Severe infestations of P. equorum are able to create a mechanical blockage in the intestines. In some cases, deworming treatment may actually trigger an intestinal blockage of dead and dying parasites; for this reason, severe cases may require multiple treatments of milder drugs.

Diagnosis of infestation can be found by looking for eggs in feces via a microscopic examination. The limitation of this method is that only mature worms can be detected via their eggs; immature larval forms are difficult to detect, and blood tests are unreliable.

==Treatment==
Mature horses appear to develop a certain degree of resistance to this parasite, but it is a concern for younger horses up to about two years old. P. equorum is one of the few parasites where a natural immunity develops in the host. However, when an infection is found in an adult horse, both the worm and egg counts are substantially low.

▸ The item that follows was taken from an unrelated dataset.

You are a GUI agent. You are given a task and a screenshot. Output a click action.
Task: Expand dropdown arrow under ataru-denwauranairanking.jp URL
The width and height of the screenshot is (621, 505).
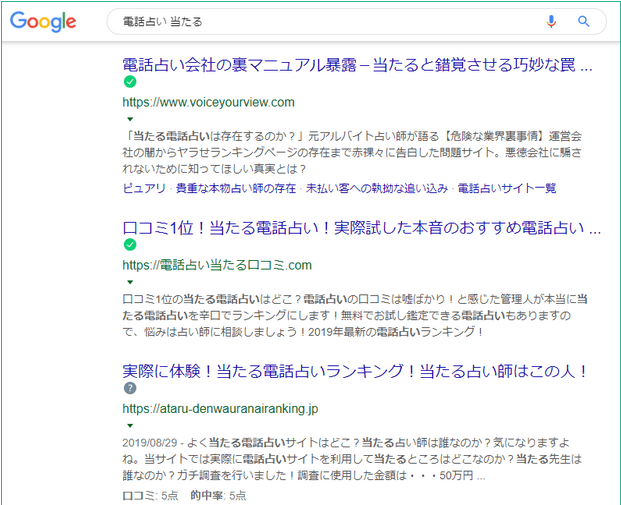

Deworming can begin with foals at four to eight weeks of age and is repeated about every 60 days. Treatment is with anthelmintic medication, and rotating between different classes of anthelmintics is recommended. Effective treatments include the macrocyclic lactones, notably ivermectin or moxidectin, which can kill the early larval stages before they migrate into the liver and lungs. Another class of effective medication are the benzimidazoles, such as fenbendazole. Pyrantel pamoate is also used, and a closely related variant, pyrantel tartrate, can be fed as a daily dose that is effective at killing larvae. Prior to development of these drugs, during the 1950s and 1960s, treatment with piperazine, dichlorvos and trichlorfon was used.

Keeping pastures and stables free of manure has been shown to be effective in reducing parasite infestations in horses. Rotation of pastures, particularly by putting animals of other species into the rotation, can also reduce the amount of parasite infestation.